There are other reasons to believe that Delaware could be fertile ground for an upset. Last year, political novice Kerri Evelyn Harris challenged Carper, himself a former governor and a giant in the state’s politics, and managed to put up a respectable 35 percent despite being outraised 30-to-one by Carper. Scarane told the Intercept that the Harris campaign was “groundbreaking.” Coons was less impressed, telling the New York Times at the time that “a younger generation of candidates view themselves as not being willing to work their way up through elections and they want to go straight for primarying our most senior elected official.”
Scarane calls Coons’ fealty to the state’s establishment tradition “an example of the broken power structure that exists in our state. Everyone calls it the Delaware Way, and I think that’s one of the things that’s limiting us. It’s caused us to believe that we have to wait our turn to fight our change and what we believe is right.”

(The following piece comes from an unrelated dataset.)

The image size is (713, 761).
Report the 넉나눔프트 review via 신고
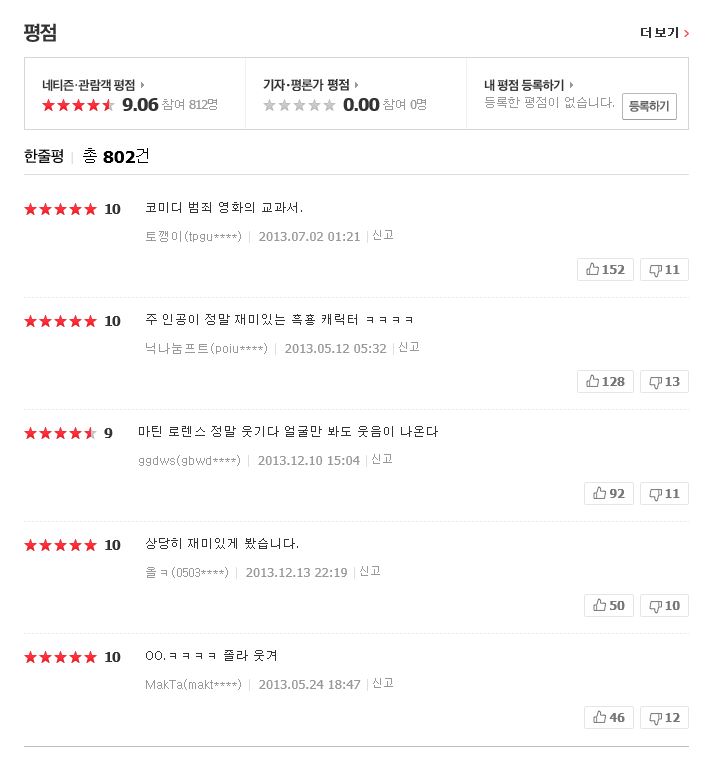pyautogui.click(x=409, y=347)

At the same time, Coons has no shortage of friends in the health care lobby or on Wall Street; along with Carper, Coons voted to roll back parts of Dodd-Frank in 2018. Those prodigious resources will certainly bear down on Scarane if she gains traction. In addition, the Democratic Senatorial Campaign Committee has made clear its intentions to forcefully protect its incumbents from primary challenges in 2020—regardless of ideology, as Representative Joe Kennedy is finding out in his challenge to liberal Senator Ed Markey in Massachusetts.

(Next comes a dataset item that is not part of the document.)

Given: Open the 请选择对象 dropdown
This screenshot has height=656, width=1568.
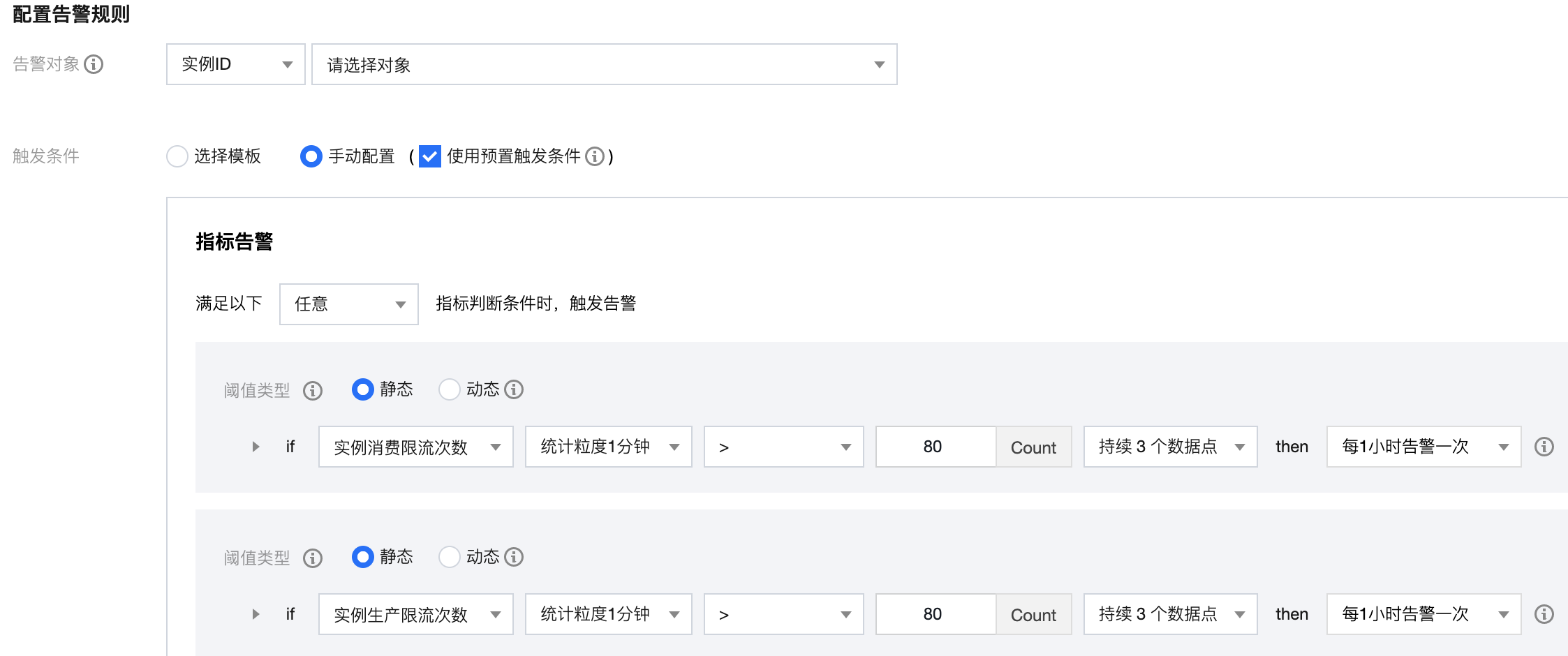Looking at the screenshot, I should [605, 64].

It’s also clear that, even if the state party stays out of the race officially, the party establishment isn’t keen on throwing Coons under the bus. In a statement, Delaware Democratic Party chair Erik Raser-Schramm welcomed Scarane to the race, but also praised Coons. He “has become one of the most important and articulate voices in America for many of the things our party values,” she said. “From his moral clarity on equality issues, women’s health care, and humane immigration reform, to his stalwart advocacy for solutions that will curb climate change and reduce gun violence, Senator Coons has always worked to move us forward in a productive, results-oriented way. His effectiveness is of enormous value in Washington right now.”

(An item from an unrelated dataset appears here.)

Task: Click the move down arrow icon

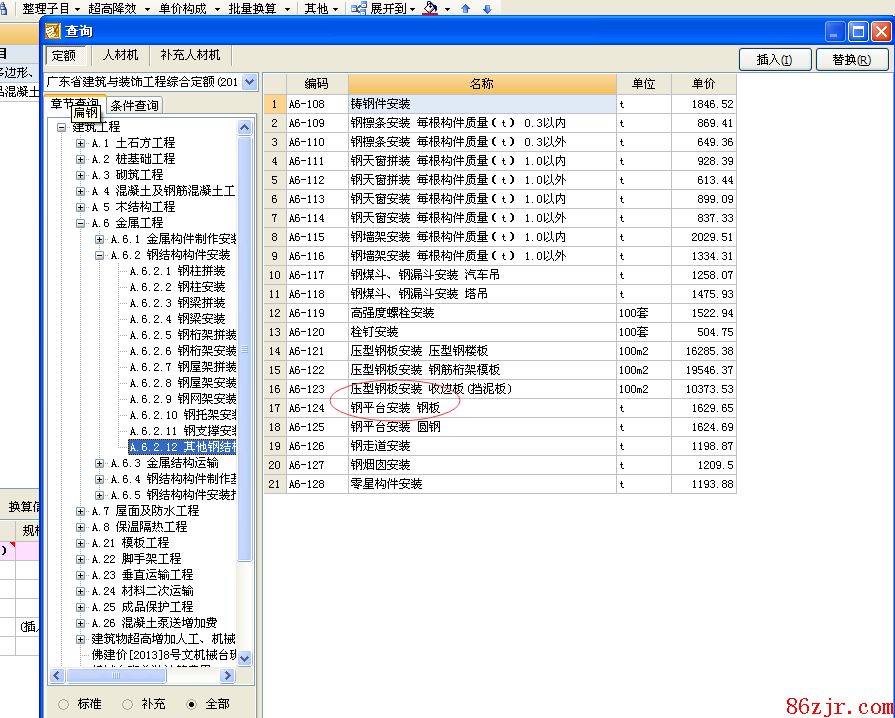Action: (x=487, y=9)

So far, Scarane hasn’t picked up any endorsements from left-leaning groups like Justice Democrats or the Working Families Party, which helped propel victories like those of Rep. Alexandria Ocasio-Cortez in New York as well as numerous state legislators and DAs around the country. Scarane said she’s had some “preliminary conversations.”
But if there’s one thing that Scarane has on her side, it’s time. The Delaware primary is September 15, 2020, giving Scarane a full ten months to campaign in a state that’s roughly two and a half hours long and home to fewer than a million people. Carper only needed 53,635 votes to handily win his primary last year. “We’ll have a lot of time to talk to a lot of voters in the state,” Scarane says. “One of the advantages of Delaware is its size. Our goal is to talk to tens of thousands of voters...this is going to be a campaign that’s on the streets knocking on doors and getting in front of voters, and hearing from them about what it is that’s going to make a material difference in their lives.”
She continued, “I recognize that this isn’t going to be easy, and I know we’re going to be up against these really well-funded corporate interests and people who maybe just don’t believe that a better option is possible. But that’s what I’m hoping this campaign can do, to bring people together and make them recognize that we deserve more...now’s the time to do it because we don’t have the time to sit back while the leaders we do have continue to compromise our future.”